My girl was taken to Rossdales two years ago for emergency colic surgery - a twisted colon, as bad as it can be really. The odds were definitely not in her favour but she surprised everyone and I brought her home a fortnight later. Recovery was not straight forward. We had lots of setbacks - minor spasmodic colics then a bad impaction which required another stay in horspital. She'd never had colic prior to all this. However, last year was a good year with no colic at all and she is in full work and looks fantastic.

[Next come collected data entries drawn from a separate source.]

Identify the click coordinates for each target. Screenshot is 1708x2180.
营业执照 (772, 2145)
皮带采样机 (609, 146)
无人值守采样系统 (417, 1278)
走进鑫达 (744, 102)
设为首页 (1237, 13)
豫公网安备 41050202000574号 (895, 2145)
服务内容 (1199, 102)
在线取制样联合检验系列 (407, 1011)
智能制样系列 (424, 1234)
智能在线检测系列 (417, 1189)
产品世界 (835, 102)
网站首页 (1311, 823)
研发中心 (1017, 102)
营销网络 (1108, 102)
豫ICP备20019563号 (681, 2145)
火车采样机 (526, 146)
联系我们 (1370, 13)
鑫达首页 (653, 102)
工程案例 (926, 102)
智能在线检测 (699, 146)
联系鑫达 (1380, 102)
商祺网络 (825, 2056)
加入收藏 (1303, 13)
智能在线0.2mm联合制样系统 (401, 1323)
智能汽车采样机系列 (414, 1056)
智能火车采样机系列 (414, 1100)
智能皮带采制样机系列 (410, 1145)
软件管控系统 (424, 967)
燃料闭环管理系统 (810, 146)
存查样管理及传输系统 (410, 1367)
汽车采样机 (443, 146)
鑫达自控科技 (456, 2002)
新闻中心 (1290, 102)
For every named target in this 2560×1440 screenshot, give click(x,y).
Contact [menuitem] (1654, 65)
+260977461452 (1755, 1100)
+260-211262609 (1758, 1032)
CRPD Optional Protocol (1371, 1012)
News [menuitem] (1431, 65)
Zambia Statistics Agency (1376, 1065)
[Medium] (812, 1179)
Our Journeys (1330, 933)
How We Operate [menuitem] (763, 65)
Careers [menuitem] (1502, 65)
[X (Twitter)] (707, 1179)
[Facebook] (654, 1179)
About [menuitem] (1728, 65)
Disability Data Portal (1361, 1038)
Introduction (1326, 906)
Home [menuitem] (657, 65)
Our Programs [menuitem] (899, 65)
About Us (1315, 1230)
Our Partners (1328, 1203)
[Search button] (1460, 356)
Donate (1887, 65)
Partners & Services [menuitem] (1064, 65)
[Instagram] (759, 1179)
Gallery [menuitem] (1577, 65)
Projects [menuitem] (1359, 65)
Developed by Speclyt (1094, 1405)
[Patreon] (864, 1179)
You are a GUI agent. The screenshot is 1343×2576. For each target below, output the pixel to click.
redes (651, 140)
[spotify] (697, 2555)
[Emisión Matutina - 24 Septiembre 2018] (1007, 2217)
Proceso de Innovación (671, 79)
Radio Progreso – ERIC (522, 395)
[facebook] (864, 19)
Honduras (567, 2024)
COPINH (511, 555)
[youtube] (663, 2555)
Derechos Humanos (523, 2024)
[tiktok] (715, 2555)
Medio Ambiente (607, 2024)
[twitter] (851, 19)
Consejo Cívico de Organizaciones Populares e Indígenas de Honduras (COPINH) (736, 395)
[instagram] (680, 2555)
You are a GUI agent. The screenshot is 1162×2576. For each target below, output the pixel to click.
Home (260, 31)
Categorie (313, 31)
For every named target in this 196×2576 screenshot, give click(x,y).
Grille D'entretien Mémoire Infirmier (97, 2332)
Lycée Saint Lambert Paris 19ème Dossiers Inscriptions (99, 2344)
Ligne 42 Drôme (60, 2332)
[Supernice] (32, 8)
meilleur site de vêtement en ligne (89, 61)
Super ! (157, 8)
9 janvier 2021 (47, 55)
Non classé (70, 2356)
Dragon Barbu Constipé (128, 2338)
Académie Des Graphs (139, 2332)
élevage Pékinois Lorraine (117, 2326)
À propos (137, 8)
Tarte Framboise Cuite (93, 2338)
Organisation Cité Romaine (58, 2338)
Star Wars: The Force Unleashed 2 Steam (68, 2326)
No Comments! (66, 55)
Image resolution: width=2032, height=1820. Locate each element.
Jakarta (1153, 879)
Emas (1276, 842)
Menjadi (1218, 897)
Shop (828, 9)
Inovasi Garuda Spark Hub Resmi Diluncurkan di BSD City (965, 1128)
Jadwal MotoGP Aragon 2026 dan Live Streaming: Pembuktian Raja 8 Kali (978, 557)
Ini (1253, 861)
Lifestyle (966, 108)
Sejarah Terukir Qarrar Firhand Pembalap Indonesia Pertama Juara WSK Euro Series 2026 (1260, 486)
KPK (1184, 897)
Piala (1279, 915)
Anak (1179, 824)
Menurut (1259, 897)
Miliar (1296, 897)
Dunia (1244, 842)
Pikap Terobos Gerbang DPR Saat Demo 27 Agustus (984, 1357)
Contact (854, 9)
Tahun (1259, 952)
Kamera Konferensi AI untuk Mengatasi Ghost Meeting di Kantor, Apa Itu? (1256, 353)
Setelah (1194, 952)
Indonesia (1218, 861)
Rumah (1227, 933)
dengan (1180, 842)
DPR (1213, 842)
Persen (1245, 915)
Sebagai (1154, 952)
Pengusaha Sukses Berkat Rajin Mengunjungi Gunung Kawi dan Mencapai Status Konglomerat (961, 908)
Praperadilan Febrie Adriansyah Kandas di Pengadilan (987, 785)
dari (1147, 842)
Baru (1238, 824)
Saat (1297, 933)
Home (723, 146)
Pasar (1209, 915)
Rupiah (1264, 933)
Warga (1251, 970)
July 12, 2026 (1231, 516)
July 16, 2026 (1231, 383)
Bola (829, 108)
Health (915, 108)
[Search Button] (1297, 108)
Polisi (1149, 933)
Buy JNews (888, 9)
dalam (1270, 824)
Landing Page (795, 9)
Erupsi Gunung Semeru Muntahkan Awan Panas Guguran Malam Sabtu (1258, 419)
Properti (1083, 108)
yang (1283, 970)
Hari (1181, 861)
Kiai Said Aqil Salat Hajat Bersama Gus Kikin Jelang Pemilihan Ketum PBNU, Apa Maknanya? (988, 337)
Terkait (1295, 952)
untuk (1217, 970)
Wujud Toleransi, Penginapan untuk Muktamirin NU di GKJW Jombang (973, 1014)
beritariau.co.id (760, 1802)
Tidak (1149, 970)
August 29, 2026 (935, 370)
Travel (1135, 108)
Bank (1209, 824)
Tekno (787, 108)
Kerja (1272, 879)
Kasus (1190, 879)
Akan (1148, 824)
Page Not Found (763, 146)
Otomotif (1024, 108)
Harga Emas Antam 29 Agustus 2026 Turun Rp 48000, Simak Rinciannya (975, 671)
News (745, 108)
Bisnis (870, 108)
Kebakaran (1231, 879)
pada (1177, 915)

Of course, she is micro-managed - a choice of soft hay (soaked) and also haylage fed from the floor (she's fussy). Feeds are all fed wet and throughout winter I add warm water to her feed and also to her drinking water in the stable - she likes tepid water, it encourages her to drink and stops her tummy getting chilled. She's turned out everyday no matter what the weather. In really cold weather she wears a snuggy hoods jams fleece with belly cover to keep her tummy warmer (she seems sensitive to cold now). I keep a close eye on poo to make sure there's plenty and it's the right consistancy!

My advice would be - keep the hay and feed wet, feed small qtys but more often (my girl was on full livery so she was fed small (fibre only) bucket feeds four times a day to pass the time while on box rest. I walked her twice a day but with hindsight, three times, even four would have been better and may have stopped her getting an impaction colic.